> _What is expected_: Which lines mention "agent"? Show each one from the listing.

> _Data section_:

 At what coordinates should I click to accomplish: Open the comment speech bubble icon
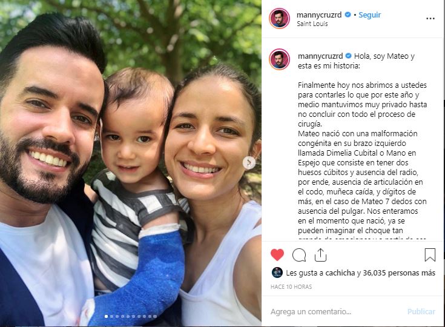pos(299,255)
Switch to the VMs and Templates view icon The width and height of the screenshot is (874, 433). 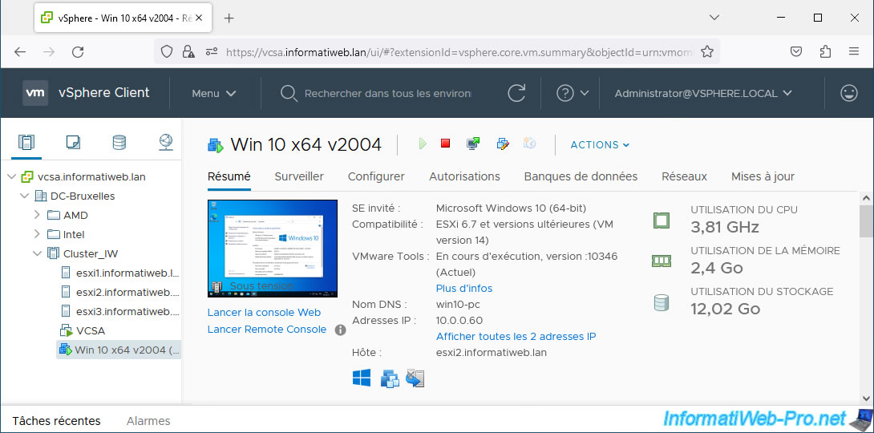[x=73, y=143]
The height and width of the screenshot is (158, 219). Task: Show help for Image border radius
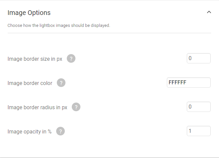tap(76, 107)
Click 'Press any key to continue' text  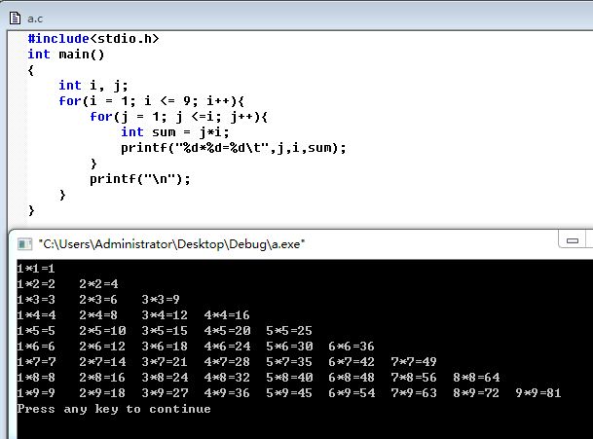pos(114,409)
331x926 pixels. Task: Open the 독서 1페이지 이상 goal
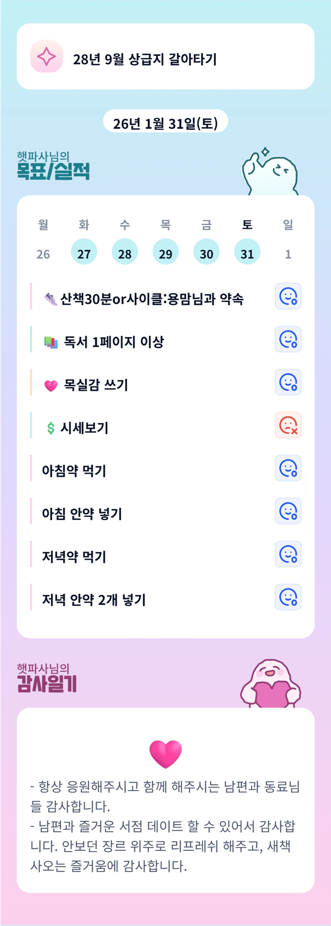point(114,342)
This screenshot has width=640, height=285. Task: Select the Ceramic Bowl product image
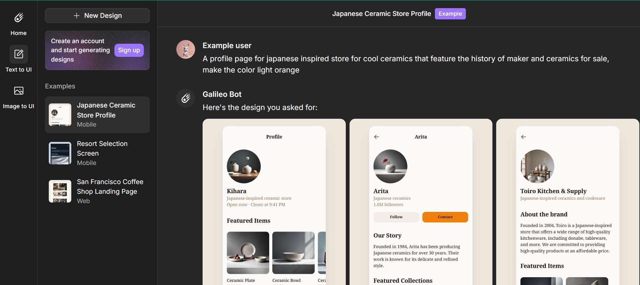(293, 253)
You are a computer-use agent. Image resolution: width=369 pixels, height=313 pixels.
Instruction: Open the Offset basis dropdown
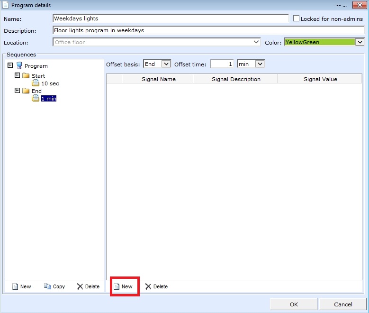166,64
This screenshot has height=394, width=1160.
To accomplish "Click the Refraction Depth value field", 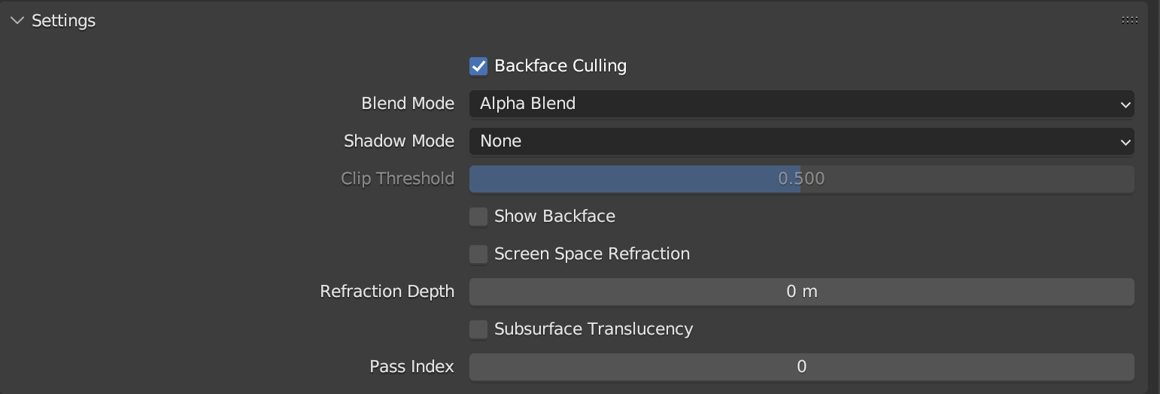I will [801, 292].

* * *

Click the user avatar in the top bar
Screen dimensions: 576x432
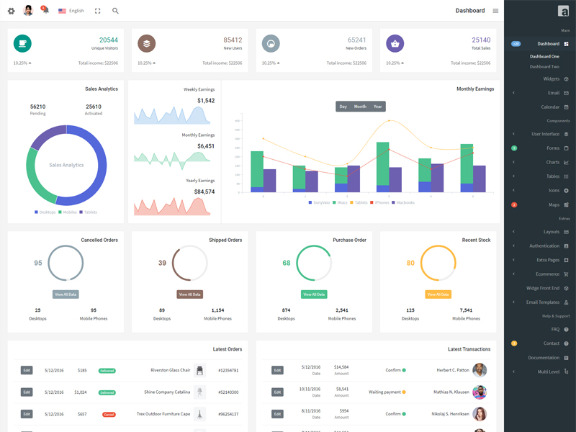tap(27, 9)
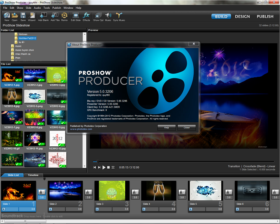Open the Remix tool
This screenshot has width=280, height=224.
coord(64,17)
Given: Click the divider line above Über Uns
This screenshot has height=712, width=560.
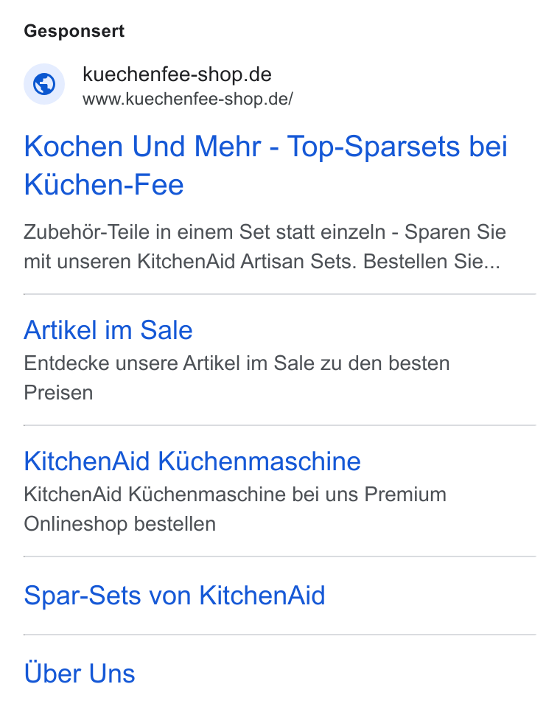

--

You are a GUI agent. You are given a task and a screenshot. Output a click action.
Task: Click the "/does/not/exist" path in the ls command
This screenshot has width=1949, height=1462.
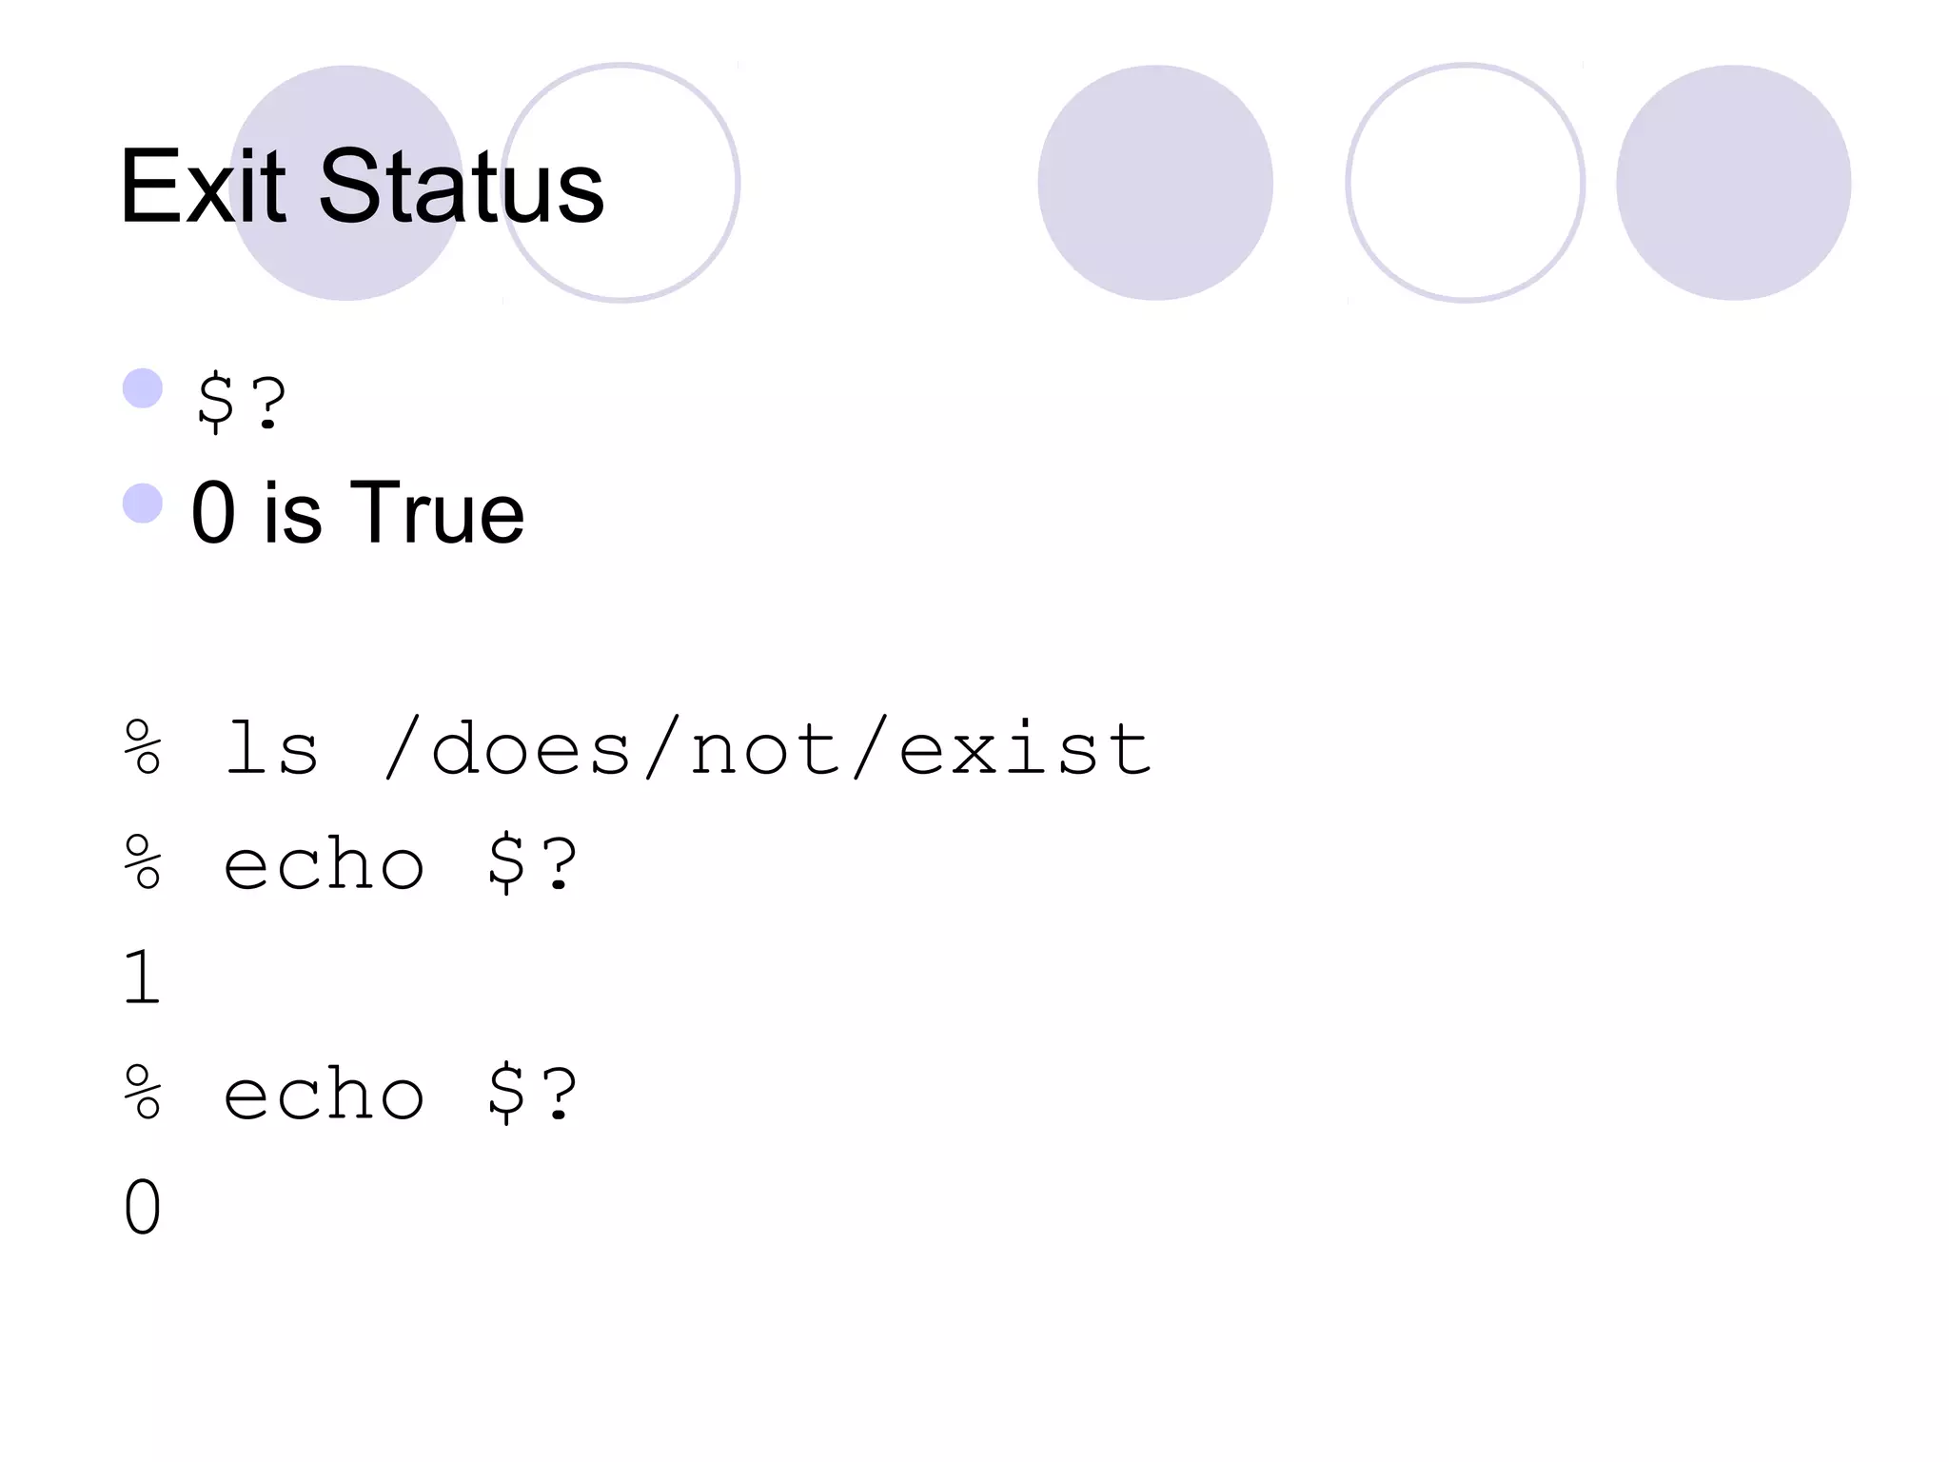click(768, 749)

> _Answer space_:
You are a computer-use agent. Image resolution: width=369 pixels, height=313 pixels.
You are a GUI agent. You are given a task and a screenshot. Output a click action.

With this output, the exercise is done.